Patrick Ebert (born 17 March 1987) is a German professional footballer who plays as a right winger.

Club career

Hertha
Born in Potsdam, East Germany, Ebert started playing football for TuS Gaarden in Kiel at the age of four. He completed his development with Hertha BSC, joining the Berlin-based club in 1998.

Ebert made his official debut with the first team on 16 July 2006, coming on as an 81st-minute substitute in a 0–0 home draw against FC Moscow in that year's UEFA Intertoto Cup. He first appeared in the Bundesliga on 13 August, again coming from the bench in the 0–0 draw at VfL Wolfsburg, and scored his first goal in the competition the following matchday when he opened a 4–0 home rout of Hannover 96.

Ebert contributed 16 games and one goal in the 2009–10 season, as the Blue-Whites were ultimately relegated to the 2. Bundesliga. On 6 June 2012, he was released along with Christian Lell, Andre Mijatović and Andreas Ottl.

Valladolid
Ebert signed with Spain's Real Valladolid on 27 July 2012. He made his first La Liga appearance on 20 August, playing 86 minutes in a 1–0 away win over Real Zaragoza.

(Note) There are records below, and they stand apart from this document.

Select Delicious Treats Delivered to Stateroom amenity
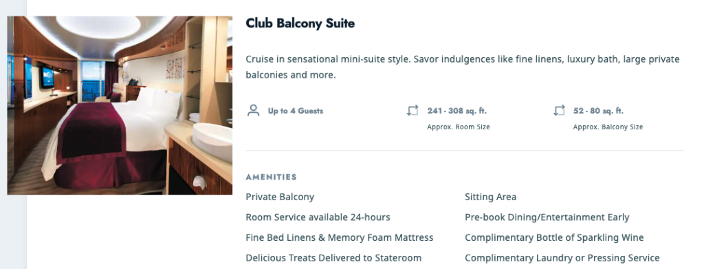Viewport: 704px width, 269px height. coord(333,258)
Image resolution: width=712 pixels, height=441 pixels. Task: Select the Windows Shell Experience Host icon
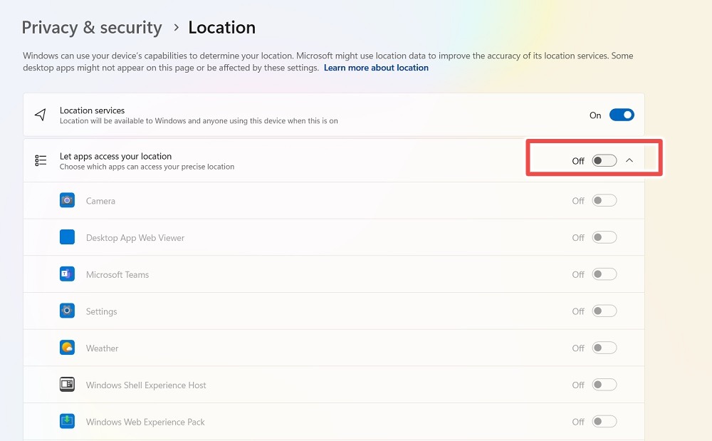67,384
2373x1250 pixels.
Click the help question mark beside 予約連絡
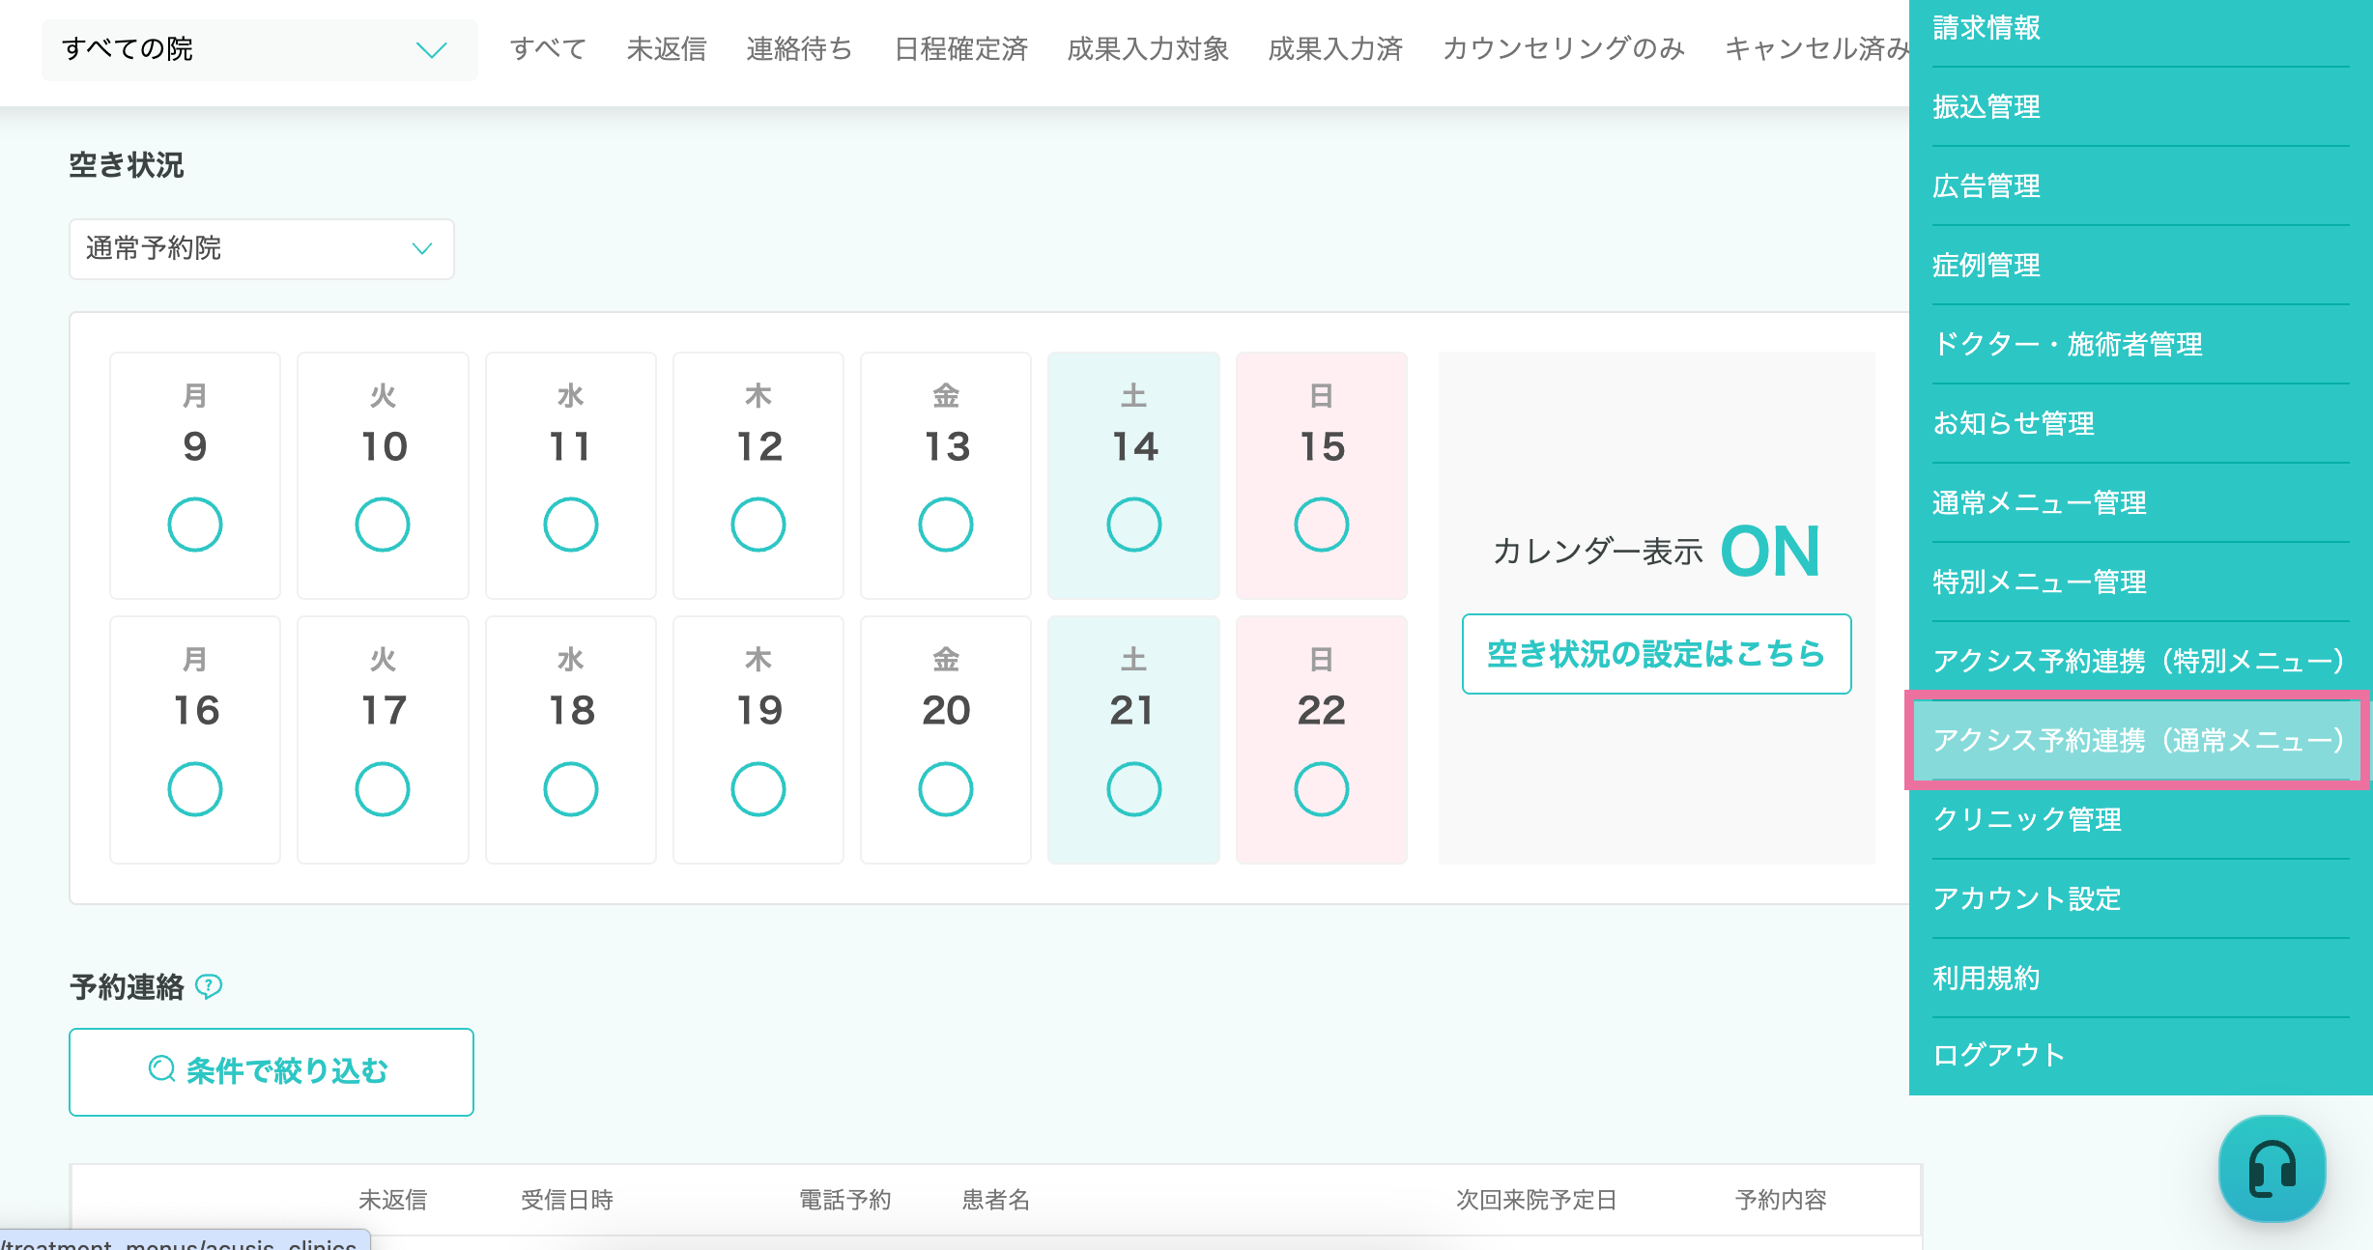209,985
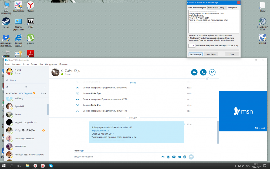Viewport: 270px width, 169px height.
Task: Start a voice call with СаНя О_о
Action: click(x=203, y=72)
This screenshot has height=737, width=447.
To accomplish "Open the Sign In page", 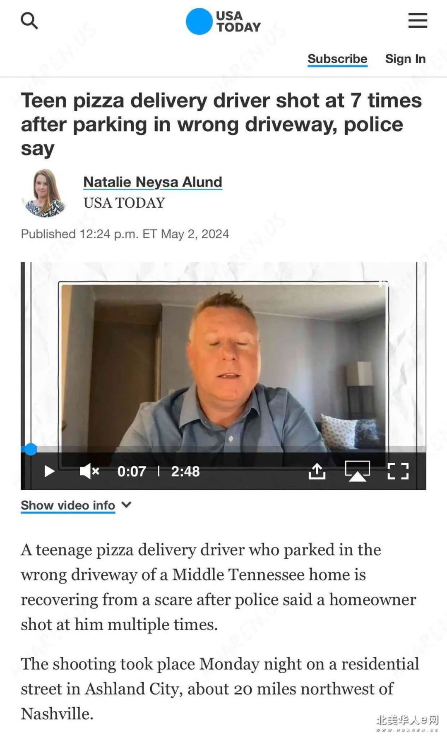I will coord(405,59).
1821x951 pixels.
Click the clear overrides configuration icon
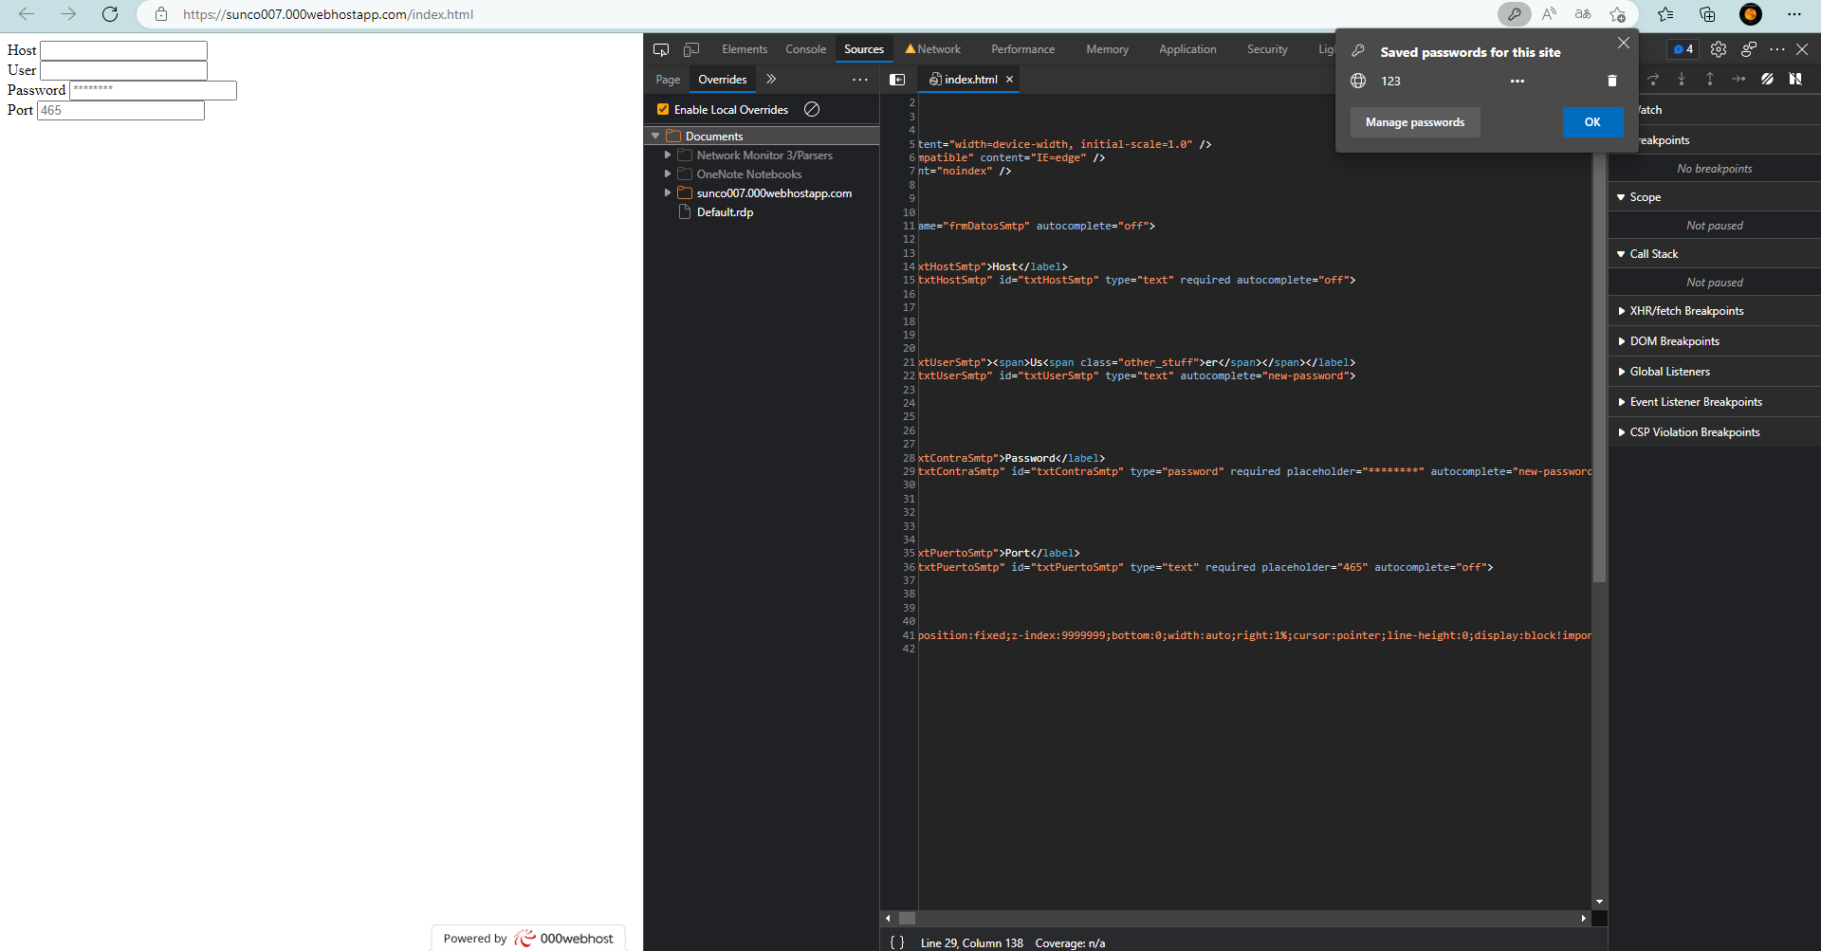(812, 109)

Ebert netted six times in his first year with the Castile and León side– including twice in the 3–1 home victory against Mallorca– being first choice in a final escape from relegation.

Spartak Moscow
On 7 February 2014, Ebert was released from his contract with Valladolid, after having already announced the decision to wanting to leave the club and having subjected to disciplinary procedures after refusing to play against Villarreal. Later that day, he signed with Spartak Moscow of the Russian Premier League.

Rayo Vallecano
Ebert returned to Spain on 25 July 2015, joining Rayo Vallecano on a two-year contract. He missed the vast majority of his debut season due to an achilles tendon rupture.

Later years
The following two and a half seasons, Ebert competed in the German second division with FC Ingolstadt 04 and Dynamo Dresden. In October 2020, the 33-year-old free agent signed a one-year deal with Xanthi of the Super League Greece 2. 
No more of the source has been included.